The duty of a trustee in this connection has been stated by this court in Boehmer v. Silvestone,
"`His duty is to manage the property for his cestui que trust, and not to keep his conscience, or betray his title or interests; and he can make no admissions prejudicial to the rights of his cestui que trust, nor can he use his influence to defeat the purposes of the trust as declared by the creator of it': 1 Perry on Trusts, § 433."

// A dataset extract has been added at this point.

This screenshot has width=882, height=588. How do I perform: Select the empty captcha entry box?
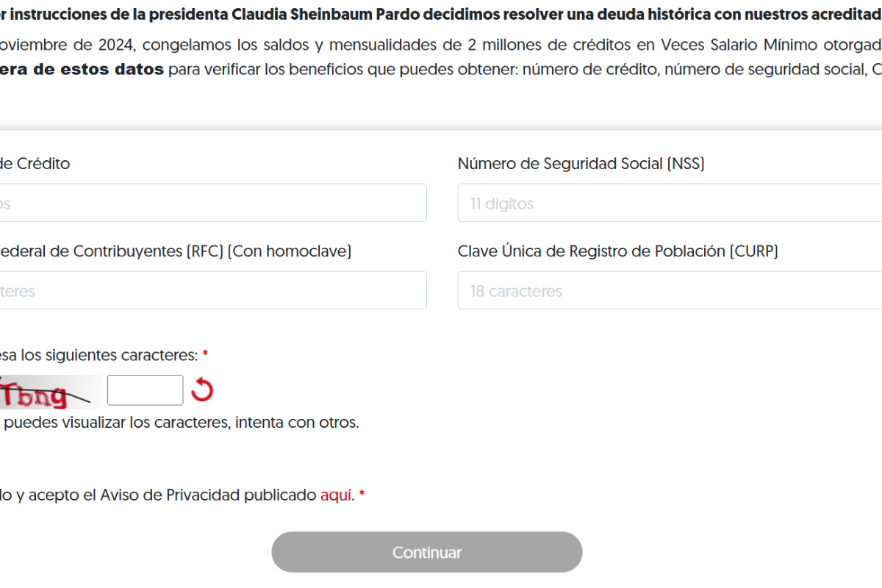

The same rule is applicable to executors. 33 C.J.S., Executors and Administrators, section 181, p. 1156; Dealy v. Shepherd,
Having been aware of the fact that they were dealing with trustees, the Bradleys were put upon notice of the terms of the trust, including the extent of and limitations upon the trustees' powers. 3 Bogert, Trusts and Trustees, section 565; Schramm v.U.S. Nat. Bank of Portland,
It is in evidence that, in December, 1935, Mr. David B. Simpson, who was at that time in charge of real properties for the Kamm interests, accompanied by Mr. Jacob Kamm, one of the plaintiffs herein, visited Hood River and called upon Mr. and Mrs. Bradley at the hotel. On this occasion, Mr. Simpson, as he testified, inquired of Mr. Bradley what price the latter would place upon the hotel equipment, and also what rent he would be willing to pay for the hotel, in the event that the Kamm interests should take over the property. In his memorandum opinion herein, the trial judge stated that the Bradleys may have been mistaken in thinking that the representations upon which they claim to have relied were made to them by Steel and Adams, and suggested that, in fact, they may have been made by Simpson and Kamm. We think that this is quite improbable. Bradley, having had several conversations with Mr. Steel prior to the time when Steel and Adams came to Hood River, could hardly have mistaken either Mr. Simpson or Mr. Kamm for Mr. Steel. Moreover, at the hearing of this case, both Mr. and Mrs. Bradley, while on the witness stand, upon having their attention directed to Mr. Simpson and Mr. Kamm, positively denied ever having met them or conversed with them at any time. Despite such denials, however, we are satisfied that Mr. Simpson and Mr. Kamm did call upon the Bradleys at Hood River in December, 1935, and that on that occasion Mr. Simpson had a conversation with Mr. Bradley as heretofore stated. *54 Both Mr. Simpson and Mr. Kamm denied that either of them made any such representations to the Bradleys as the latter attributed to Mr. Steel and Mr. Adams. Respondents made no claim, either in their pleadings or at the hearing, that the representations were made by Simpson or Kamm, although their counsel have suggested it on brief in this court. Our own conclusion upon the evidence is that no such representations were made by Simpson or Kamm.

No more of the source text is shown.